As Consent’s reviews have varied from “modern classic” to “unreservedly recommended,” the play’s continued success is certain. It’s not a courtroom drama, but another of this dazzling young playwright’s heart-searchers, where ideas and arguments seem paramount only until you get hooked on the characters’ emotions and fates. Just as happens in Greek tragedy – in an example of which the piece’s unlikeliest character, the broody actress Zara (Daisy Haggard), zanily discusses whether her Medea will be played with a Scottish, Northern Irish or Yorkshire accent.
Most of the dramatis personae of Consent are broody. The piece opens with new mother, Kitty (Anna Maxwell Martin at her considerable best), handing her baby to family friend and wannabe godfather, thirty-something barrister, Jake (Adam James, whose winsomeness is about to show some edge). I don’t ever recall seeing a real baby on stage before, but this extremely well-behaved infant is Misha Wakefield Raine. (As Ms Raine’s son has made his stage début at the age of three months, I think we can confidently predict his future.)
Jake dotes on his own two children whose mother is fellow barrister, Rachel (Priyanga Burford). They have another infant, plus little Jimmy, who is at the stage of calling himself “you” rather than “I” because everyone else addresses him as “you.” Kitty’s barrister husband, Edward (Ben Chaplin, who chillingly convinced me that his character had aged visibly in the course of two hours), wants another child so badly that his attempts to conceive one raises legal questions. Zara is desperate for a child, but (at first) fails to fall for (yet) another barrister, Tim (Pip Carter, whose nasal bass voice could be heard even when facing away from you), who also badly wants kids. The sole exception to this rampant philoprogenitiveness is Kitty herself, who goes to an extreme in her desire to go back to work. No spoilers here, but the relationships among these six characters get complicated, and raise questions of faithfulness, separation, divorce and the legal niceties that surround these.
There is a seventh character, Gayle (Heather Craney), who has been raped the evening following her sister’s funeral. She is not middle-class, as are the other six, and her treatment by the court in the legal scenes not only raises issues of class, but also whether the rules of the legal game being played don’t actually preclude her getting justice.
This co-production with the ever-inventive Out of Joint company is niftily directed by Roger Michell (who is married to Anna Maxwell Martin) so that the action flows and the scenes meld into each other rapidly, but without ever being rushed. He has a sly trick of getting his actors to move a bit of furniture or blow out a candle, marking a beat and a pause, before exiting – which makes the fast-moving drama feel unhurried. Hildegard Bechtler’s minimal sets are a display of ceiling fixtures that make you feel you’re in the lighting department of Harrods or Selfridges plus a trap door from which sofas, chairs and tables mesmerizingly pop up, sometimes laden with dizzying decorations.
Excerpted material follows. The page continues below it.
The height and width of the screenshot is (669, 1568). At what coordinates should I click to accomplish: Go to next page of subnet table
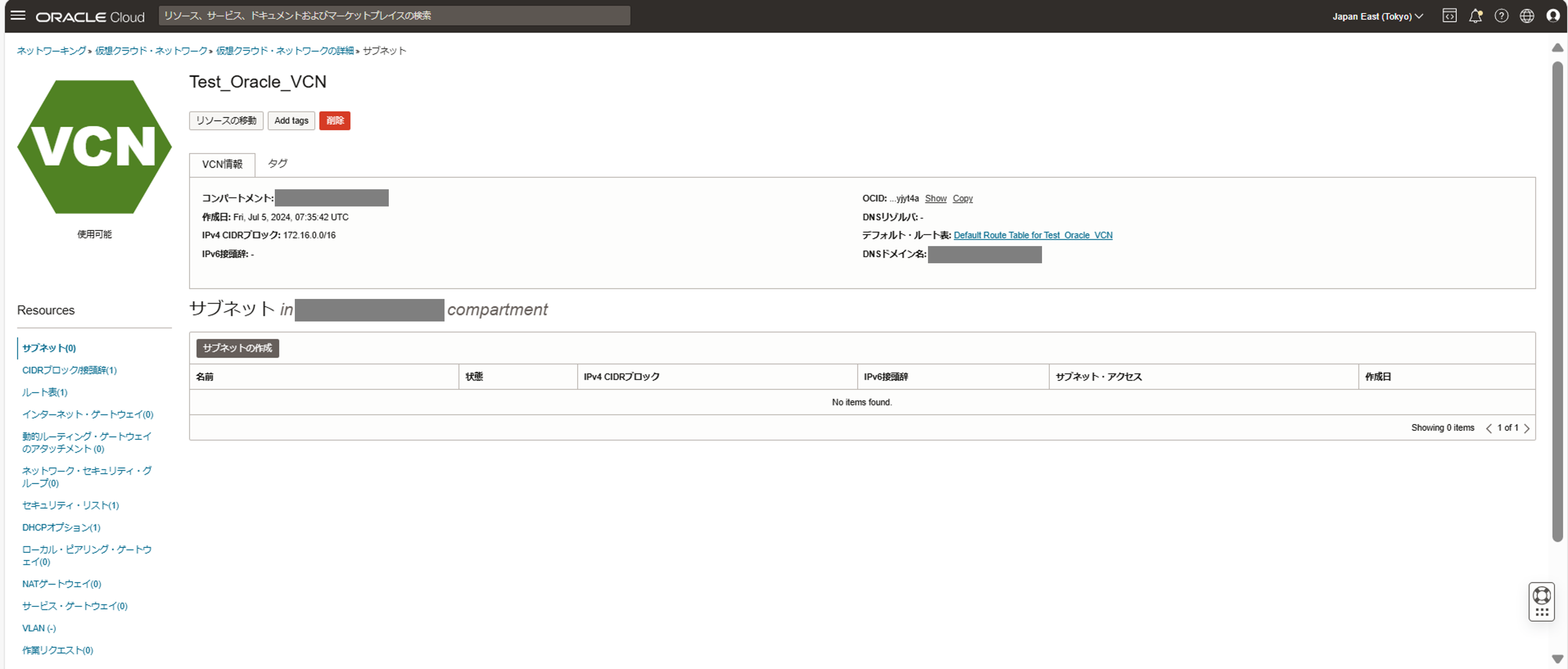click(1527, 428)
As a playwright, Nina Raine seems to be inspired by big issues, from her first, Rabbit, dealing with illness and the battle between the sexes, Tiger Country and the medical profession, Tribes and family life complicated by profound deafness, and now the lawyers of Consent. Whatever her next subject, you can be certain it will be of importance to the way we live now, and that however painful her depiction of it might be, she will maintain her good humour, and find something comic as well as tragic about it.